= REQUIREMENT =
Among the entries below, only the lines starting at the one with "Semnele Timpului (11, 2391)" and ending at the one with "Creative Commons Attribution-NonCommercial", both included, are to be printed exactly.

DATA EXTRACTS Start Marker

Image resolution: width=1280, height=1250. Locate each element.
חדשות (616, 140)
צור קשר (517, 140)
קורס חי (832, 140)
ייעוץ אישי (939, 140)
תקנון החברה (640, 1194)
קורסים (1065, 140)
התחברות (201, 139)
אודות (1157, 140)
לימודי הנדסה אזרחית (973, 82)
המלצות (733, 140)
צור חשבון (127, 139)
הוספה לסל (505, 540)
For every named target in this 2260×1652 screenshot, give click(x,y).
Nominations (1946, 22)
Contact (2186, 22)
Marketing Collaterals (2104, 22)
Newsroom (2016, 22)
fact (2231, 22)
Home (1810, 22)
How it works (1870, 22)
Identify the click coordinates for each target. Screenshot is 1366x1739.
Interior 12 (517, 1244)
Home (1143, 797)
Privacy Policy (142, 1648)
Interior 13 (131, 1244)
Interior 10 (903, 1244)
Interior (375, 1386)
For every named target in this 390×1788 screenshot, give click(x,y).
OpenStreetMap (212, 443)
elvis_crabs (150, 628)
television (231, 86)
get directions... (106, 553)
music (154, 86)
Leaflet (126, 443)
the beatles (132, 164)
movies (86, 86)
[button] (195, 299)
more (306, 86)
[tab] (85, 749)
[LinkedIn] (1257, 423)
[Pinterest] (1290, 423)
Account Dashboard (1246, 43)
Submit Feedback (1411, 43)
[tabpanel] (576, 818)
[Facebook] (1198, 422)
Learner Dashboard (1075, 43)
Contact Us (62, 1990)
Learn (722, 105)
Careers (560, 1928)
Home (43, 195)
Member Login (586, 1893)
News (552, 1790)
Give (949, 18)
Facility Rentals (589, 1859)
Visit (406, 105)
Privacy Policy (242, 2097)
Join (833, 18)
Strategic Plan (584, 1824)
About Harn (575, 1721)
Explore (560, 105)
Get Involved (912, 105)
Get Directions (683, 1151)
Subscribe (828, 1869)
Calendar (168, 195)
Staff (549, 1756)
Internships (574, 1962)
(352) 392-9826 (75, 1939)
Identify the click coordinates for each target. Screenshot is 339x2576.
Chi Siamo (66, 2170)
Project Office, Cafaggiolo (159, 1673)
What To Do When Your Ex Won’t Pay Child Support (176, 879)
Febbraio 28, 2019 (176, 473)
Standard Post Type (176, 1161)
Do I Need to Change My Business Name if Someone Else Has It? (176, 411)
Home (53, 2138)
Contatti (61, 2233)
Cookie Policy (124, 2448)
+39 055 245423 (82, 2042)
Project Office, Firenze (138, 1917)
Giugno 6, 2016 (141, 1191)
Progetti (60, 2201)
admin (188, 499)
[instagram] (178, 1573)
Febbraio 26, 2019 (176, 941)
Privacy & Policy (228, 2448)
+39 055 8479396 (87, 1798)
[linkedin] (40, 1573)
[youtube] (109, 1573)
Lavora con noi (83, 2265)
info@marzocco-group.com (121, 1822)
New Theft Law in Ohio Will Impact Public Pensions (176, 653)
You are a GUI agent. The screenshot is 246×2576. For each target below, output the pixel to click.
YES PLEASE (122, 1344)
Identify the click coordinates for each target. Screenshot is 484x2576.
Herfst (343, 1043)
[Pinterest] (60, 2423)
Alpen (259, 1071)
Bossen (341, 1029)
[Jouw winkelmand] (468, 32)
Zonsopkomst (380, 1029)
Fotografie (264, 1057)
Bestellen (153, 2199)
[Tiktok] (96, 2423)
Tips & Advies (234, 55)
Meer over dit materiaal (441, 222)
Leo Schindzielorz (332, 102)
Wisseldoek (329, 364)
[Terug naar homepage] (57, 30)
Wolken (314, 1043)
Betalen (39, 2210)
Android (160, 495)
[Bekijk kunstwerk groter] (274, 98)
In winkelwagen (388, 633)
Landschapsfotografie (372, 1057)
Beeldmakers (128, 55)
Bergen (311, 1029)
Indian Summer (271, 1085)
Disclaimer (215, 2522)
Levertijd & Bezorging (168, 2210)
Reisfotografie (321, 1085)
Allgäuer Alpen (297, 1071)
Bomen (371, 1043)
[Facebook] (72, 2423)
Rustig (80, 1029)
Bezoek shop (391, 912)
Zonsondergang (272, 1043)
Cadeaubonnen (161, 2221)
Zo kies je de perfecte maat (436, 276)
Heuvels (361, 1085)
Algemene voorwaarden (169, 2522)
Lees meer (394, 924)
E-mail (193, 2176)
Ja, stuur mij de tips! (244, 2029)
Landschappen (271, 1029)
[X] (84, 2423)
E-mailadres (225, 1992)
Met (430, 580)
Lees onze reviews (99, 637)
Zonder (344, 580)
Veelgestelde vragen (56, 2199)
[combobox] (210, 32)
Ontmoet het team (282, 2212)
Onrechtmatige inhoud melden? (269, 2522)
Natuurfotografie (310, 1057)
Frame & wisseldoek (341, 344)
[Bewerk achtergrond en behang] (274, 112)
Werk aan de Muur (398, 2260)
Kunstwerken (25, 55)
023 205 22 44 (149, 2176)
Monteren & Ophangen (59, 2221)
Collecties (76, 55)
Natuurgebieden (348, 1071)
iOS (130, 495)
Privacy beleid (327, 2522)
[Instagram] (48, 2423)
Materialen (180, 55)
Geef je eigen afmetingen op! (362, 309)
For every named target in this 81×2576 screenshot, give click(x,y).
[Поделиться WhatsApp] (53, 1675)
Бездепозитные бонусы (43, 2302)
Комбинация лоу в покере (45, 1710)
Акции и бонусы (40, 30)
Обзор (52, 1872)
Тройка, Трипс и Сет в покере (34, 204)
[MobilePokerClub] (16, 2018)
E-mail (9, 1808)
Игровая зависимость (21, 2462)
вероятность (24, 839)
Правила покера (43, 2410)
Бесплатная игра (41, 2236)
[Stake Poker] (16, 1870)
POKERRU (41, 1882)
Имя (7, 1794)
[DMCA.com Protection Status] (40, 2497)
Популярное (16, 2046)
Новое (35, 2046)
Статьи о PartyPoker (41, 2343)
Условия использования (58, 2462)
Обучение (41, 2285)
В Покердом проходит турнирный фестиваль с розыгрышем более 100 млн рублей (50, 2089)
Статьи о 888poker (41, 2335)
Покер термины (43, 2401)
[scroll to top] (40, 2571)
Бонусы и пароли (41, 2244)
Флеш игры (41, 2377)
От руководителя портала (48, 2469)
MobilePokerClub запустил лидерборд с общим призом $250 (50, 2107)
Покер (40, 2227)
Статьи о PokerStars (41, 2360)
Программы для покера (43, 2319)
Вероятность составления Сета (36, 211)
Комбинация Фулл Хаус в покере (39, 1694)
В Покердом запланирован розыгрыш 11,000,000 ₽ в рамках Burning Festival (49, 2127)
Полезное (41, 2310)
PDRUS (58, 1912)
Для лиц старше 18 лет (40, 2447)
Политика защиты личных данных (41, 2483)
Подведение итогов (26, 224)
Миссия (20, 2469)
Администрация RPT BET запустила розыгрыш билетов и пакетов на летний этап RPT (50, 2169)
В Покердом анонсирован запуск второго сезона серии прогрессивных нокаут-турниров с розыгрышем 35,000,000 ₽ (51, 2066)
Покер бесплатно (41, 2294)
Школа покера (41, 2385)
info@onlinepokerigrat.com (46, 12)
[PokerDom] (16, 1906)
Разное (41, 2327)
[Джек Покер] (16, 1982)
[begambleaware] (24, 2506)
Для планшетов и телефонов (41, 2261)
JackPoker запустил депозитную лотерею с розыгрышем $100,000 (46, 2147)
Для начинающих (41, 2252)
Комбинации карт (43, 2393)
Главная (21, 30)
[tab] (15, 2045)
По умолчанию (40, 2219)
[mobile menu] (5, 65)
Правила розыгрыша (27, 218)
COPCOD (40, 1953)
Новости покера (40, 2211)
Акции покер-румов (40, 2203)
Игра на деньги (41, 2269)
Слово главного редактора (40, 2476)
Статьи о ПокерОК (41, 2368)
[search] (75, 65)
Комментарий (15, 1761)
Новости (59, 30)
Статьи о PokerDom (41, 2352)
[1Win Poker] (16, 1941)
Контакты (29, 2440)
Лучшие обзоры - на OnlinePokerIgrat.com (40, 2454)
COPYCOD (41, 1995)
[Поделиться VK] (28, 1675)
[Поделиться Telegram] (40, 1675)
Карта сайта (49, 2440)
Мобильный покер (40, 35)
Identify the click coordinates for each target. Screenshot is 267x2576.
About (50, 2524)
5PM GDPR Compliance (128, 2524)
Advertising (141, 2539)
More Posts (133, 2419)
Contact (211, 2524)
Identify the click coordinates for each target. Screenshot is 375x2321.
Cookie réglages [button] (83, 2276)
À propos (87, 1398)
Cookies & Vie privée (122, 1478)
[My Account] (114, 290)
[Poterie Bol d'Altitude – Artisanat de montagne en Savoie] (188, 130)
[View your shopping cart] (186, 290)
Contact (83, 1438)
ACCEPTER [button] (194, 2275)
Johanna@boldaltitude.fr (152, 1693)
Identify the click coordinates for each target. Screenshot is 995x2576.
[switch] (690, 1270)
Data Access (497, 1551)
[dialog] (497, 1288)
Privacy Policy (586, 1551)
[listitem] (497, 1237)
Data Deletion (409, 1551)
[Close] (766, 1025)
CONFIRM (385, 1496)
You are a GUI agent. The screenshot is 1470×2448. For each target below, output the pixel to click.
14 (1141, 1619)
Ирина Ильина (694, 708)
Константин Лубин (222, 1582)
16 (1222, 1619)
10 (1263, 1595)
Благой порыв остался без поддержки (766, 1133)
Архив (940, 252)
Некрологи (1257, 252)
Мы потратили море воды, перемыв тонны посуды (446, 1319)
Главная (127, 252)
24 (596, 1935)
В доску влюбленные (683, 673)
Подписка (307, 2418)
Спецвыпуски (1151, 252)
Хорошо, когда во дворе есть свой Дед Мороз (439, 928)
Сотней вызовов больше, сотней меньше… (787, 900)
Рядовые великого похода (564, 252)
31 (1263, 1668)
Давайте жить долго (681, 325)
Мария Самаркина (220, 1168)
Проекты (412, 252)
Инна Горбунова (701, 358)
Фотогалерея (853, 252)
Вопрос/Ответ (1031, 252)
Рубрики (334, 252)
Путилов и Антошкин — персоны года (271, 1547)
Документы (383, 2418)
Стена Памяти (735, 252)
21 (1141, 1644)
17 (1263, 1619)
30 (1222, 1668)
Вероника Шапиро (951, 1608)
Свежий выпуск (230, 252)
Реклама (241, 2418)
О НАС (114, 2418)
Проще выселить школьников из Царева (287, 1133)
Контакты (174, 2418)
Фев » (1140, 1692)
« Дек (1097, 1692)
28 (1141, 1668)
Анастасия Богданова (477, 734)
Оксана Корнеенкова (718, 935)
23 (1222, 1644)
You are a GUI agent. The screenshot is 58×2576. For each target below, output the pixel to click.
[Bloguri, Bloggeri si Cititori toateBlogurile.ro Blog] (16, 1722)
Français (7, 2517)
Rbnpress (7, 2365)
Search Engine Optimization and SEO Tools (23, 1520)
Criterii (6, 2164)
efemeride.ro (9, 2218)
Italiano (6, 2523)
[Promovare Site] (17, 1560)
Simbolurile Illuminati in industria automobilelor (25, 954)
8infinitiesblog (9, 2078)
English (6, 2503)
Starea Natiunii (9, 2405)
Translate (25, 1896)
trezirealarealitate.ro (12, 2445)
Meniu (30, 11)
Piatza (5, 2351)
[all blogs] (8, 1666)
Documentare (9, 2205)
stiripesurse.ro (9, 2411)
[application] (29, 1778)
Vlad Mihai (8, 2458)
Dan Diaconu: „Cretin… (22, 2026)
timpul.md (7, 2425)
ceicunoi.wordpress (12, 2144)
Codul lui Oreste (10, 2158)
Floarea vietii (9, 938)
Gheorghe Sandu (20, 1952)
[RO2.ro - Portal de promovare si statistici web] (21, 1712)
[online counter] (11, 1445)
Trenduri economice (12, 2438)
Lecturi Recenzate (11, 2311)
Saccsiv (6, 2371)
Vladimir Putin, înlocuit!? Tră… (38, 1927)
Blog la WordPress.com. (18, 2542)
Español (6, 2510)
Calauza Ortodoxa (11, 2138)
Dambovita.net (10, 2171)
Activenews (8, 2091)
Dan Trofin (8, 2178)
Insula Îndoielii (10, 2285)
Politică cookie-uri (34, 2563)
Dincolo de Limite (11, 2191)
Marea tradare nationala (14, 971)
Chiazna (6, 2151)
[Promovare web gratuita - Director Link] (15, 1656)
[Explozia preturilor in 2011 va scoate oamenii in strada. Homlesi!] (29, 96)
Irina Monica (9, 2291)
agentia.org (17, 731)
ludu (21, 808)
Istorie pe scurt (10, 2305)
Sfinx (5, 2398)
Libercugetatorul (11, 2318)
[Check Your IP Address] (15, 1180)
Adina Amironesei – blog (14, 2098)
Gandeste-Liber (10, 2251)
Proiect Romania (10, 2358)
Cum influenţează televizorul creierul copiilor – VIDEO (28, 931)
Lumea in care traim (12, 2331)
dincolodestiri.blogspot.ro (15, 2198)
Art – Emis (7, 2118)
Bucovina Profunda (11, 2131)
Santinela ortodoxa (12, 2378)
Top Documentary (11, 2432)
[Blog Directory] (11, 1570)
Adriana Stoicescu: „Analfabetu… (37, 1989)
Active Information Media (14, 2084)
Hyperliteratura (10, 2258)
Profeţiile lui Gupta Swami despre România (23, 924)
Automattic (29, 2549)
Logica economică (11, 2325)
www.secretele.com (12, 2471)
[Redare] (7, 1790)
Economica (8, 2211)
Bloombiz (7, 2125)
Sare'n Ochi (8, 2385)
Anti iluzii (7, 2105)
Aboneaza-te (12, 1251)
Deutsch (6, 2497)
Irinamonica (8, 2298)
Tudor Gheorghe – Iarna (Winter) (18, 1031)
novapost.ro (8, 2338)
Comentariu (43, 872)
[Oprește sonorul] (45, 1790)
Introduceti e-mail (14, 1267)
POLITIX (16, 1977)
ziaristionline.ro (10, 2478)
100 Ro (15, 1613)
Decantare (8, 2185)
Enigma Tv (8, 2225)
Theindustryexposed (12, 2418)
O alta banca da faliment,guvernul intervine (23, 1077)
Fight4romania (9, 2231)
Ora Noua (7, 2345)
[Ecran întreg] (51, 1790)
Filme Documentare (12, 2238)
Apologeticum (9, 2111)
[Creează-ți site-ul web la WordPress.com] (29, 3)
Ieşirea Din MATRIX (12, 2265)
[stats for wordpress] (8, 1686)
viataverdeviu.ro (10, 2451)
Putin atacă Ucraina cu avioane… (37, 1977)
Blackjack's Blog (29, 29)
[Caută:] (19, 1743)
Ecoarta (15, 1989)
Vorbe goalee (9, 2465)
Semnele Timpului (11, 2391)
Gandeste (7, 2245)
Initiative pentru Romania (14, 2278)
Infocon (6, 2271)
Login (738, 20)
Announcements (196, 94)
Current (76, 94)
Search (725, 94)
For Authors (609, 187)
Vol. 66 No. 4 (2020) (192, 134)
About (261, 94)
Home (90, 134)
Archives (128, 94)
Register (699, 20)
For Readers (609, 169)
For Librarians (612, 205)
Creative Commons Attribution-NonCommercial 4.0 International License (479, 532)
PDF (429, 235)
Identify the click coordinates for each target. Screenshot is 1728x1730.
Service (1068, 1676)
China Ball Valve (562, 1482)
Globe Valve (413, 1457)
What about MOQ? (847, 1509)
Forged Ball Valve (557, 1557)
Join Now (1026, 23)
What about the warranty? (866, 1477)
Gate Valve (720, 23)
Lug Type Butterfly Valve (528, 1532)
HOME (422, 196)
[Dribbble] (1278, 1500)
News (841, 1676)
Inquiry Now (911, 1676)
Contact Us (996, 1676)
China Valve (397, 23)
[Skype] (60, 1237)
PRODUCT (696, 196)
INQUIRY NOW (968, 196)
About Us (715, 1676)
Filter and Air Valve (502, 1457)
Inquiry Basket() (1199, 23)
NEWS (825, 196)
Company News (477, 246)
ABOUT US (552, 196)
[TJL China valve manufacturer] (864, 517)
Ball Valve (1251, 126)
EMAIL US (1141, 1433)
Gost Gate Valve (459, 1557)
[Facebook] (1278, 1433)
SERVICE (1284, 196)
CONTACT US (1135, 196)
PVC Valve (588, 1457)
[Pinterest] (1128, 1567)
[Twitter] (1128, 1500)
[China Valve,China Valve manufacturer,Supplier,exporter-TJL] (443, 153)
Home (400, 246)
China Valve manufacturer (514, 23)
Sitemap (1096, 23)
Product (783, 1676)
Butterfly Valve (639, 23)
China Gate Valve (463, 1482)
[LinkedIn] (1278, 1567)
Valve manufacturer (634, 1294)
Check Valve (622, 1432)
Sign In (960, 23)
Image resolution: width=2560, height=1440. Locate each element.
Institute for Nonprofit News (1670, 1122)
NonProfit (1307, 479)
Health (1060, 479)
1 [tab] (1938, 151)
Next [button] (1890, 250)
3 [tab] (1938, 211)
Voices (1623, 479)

DATA EXTRACTS End Marker

= TASK OUTPUT =
Semnele Timpului (11, 2391)
Gandeste (7, 2245)
Initiative pentru Romania (14, 2278)
Infocon (6, 2271)
Login (738, 20)
Announcements (196, 94)
Current (76, 94)
Search (725, 94)
For Authors (609, 187)
Vol. 66 No. 4 (2020) (192, 134)
About (261, 94)
Home (90, 134)
Archives (128, 94)
Register (699, 20)
For Readers (609, 169)
For Librarians (612, 205)
Creative Commons Attribution-NonCommercial 4.0 International License (479, 532)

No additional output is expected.